▶ [Quoted passage]
I'd like to do some kind of "search and replace" algorithm which will, in an efficient manner if possible, identify a substring of a string which occurs more than once and replace all occurrences of that substring with a token.
For example, given a string "AbcAdAefgAbijkAblmnAbAb", notice that "A" recurs, so reduce in pass one to "#1bc#1d#1efg#1bijk#1blmn#1b#1b" where #_ is an indexed pattern (we note the patterns in an indexed table), then notice that "#1b" recurs so reduce to "#2c#1d#1efg#2ijk#2lmn#2#2". No more patterns occur in the string so we're done.
I have found some information on "longest common subsequences" and compression algorithms, but nothing that seems to do this. They either are for comparing two string or for getting some kind of storage-optimal result.
My objective, on the other hand, is to reduce the genome to its "words" instead of "letters". ie, instead of gatcatcgatc I want to see 2c1c2c. I could do some regex afterwards to find things like "#42*#42"; it would be cool to see recurring brackets in dna.
If I could just find that online I would skip doing it myself but I can't see this question answered before in terms I could uncover. To anyone who can point me in the right direction many thanks.

▶ [Problems to solve]
1. In the post about replacing repeated substrings with tokens, why did the material on longest common subsequences and compression algorithms not meet the writer's need? Answer in one to three sentences.
2. Go on with the post about tokenizing repeated substrings, starting after its final sentence.
The rows that come next are separate material and are not part of the post.

▶ [Entries provided]
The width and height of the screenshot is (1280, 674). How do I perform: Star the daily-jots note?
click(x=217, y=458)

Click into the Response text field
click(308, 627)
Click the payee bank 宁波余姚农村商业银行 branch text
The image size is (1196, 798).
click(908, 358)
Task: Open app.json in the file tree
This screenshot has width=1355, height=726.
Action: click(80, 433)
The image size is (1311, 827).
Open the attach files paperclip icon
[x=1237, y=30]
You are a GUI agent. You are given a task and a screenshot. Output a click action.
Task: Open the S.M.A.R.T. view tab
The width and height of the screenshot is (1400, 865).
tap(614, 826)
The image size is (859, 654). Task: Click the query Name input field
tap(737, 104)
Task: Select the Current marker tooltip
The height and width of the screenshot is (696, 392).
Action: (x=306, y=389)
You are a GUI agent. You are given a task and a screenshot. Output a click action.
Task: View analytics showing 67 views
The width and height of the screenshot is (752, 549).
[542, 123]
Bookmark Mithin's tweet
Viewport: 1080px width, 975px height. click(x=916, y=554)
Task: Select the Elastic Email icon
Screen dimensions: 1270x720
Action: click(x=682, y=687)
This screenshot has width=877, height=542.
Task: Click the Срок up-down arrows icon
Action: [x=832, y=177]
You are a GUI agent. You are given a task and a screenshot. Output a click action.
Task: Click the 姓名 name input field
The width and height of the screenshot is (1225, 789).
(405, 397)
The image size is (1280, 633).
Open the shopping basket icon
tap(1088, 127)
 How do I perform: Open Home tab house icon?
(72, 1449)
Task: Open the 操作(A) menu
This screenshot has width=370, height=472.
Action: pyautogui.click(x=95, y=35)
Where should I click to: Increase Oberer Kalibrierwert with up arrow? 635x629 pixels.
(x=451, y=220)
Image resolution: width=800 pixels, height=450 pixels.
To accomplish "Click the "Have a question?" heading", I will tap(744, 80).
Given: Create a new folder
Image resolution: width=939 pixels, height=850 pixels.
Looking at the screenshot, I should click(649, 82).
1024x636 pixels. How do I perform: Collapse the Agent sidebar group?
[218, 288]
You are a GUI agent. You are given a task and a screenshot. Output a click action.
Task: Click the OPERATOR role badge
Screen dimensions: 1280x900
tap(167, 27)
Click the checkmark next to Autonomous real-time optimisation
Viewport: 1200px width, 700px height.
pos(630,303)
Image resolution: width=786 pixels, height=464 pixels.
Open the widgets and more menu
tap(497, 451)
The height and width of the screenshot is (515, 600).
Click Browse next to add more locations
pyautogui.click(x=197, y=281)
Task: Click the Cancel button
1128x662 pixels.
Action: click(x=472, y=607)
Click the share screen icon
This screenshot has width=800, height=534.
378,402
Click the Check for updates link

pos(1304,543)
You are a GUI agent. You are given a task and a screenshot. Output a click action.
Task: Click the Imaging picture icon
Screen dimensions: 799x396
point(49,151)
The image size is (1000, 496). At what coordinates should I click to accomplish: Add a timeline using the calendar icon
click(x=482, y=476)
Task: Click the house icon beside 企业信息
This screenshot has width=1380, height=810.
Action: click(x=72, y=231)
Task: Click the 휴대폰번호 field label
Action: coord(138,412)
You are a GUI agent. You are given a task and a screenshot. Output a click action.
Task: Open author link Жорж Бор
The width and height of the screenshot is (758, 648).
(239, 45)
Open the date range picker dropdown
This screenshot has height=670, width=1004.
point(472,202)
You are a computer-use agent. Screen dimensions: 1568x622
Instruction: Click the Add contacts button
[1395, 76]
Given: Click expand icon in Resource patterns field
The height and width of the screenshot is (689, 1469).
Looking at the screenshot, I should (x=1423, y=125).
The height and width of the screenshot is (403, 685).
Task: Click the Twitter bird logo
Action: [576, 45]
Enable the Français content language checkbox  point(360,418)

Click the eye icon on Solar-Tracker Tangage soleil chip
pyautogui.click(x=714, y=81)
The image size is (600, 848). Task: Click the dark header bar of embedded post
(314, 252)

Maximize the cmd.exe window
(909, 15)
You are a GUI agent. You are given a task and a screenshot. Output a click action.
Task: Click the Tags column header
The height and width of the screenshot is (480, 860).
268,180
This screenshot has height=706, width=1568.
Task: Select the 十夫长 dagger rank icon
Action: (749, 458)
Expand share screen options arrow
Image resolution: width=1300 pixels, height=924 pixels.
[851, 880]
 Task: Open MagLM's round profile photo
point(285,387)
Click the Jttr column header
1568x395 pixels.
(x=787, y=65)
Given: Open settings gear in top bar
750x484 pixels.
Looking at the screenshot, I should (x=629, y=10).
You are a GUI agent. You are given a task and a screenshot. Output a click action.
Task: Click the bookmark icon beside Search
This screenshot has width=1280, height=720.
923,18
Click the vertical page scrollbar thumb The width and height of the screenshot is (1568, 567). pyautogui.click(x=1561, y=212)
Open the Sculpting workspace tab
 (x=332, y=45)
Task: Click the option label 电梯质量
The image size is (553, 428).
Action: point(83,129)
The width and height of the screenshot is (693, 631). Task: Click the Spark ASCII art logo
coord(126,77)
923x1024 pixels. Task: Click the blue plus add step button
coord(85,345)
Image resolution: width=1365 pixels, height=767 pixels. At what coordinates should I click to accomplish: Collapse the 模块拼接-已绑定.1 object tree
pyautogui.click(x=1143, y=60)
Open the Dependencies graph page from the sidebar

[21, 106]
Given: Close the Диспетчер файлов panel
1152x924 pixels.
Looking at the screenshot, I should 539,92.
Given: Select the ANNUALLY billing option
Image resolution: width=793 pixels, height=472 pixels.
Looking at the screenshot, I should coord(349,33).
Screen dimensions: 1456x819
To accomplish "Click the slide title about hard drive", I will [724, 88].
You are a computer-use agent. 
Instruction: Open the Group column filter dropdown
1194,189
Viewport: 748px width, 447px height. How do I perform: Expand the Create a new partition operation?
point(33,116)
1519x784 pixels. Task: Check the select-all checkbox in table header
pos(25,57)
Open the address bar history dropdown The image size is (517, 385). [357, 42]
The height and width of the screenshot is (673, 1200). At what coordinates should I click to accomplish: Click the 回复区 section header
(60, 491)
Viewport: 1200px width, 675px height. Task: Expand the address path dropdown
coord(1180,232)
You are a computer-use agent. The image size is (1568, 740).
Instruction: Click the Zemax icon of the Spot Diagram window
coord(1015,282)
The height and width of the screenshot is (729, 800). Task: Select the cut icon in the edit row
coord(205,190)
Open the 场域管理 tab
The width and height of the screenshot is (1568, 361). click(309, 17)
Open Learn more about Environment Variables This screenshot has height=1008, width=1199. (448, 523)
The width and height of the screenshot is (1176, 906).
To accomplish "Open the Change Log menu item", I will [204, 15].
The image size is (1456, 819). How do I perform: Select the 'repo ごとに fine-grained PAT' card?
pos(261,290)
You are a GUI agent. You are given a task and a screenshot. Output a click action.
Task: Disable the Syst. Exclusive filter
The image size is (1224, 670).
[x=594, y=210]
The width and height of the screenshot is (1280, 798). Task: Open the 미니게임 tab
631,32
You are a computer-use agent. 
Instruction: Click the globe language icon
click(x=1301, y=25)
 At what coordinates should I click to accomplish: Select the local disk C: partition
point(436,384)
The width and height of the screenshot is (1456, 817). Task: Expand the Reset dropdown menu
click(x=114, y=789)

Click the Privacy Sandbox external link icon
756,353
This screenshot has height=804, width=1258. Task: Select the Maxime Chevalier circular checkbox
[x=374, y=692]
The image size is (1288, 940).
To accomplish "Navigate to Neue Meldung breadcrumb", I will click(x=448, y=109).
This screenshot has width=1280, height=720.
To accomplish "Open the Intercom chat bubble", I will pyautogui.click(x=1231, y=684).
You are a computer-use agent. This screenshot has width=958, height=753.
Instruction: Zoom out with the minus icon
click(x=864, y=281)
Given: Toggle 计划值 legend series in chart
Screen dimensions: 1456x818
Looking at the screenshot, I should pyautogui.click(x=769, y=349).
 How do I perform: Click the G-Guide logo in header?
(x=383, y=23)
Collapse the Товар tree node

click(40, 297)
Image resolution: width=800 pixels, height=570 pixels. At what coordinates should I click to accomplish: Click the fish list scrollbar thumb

▶ [Numbered answers]
1. Those methods are either for comparing two strings or for producing a storage-optimal result. The writer instead wants to find recurring substrings within one string and replace them with indexed tokens, reducing a genome to its "words" rather than its "letters."

2.
The byte pair encoding does something pretty close to what you want.
Rather than searching directly for the longest repeated string (top-down),
each pass of byte pair encoding searches for repeated byte pairs (bottom-up).
But eventually it discovers the longest repeated string(*).
gatcatcgatc
1=at g1c1cg1c
2=atc g22g2
3=gatc 2=atc 323
As you can see, it has found the longest repeated string "gatc".
(*) byte pair encoding either eventually finds the longest repeated string,
or else it stops early after making (2^8 - uniquechars(source) ) substitutions.
I suspect it may be possible to tweak byte pair encoding so that the early-stop condition is relaxed a little -- perhaps (2^9 - uniquechars(source) ) or 2^12 or 2^16.
Even if that hurts compression performance, perhaps it will give interesting results for applications like yours.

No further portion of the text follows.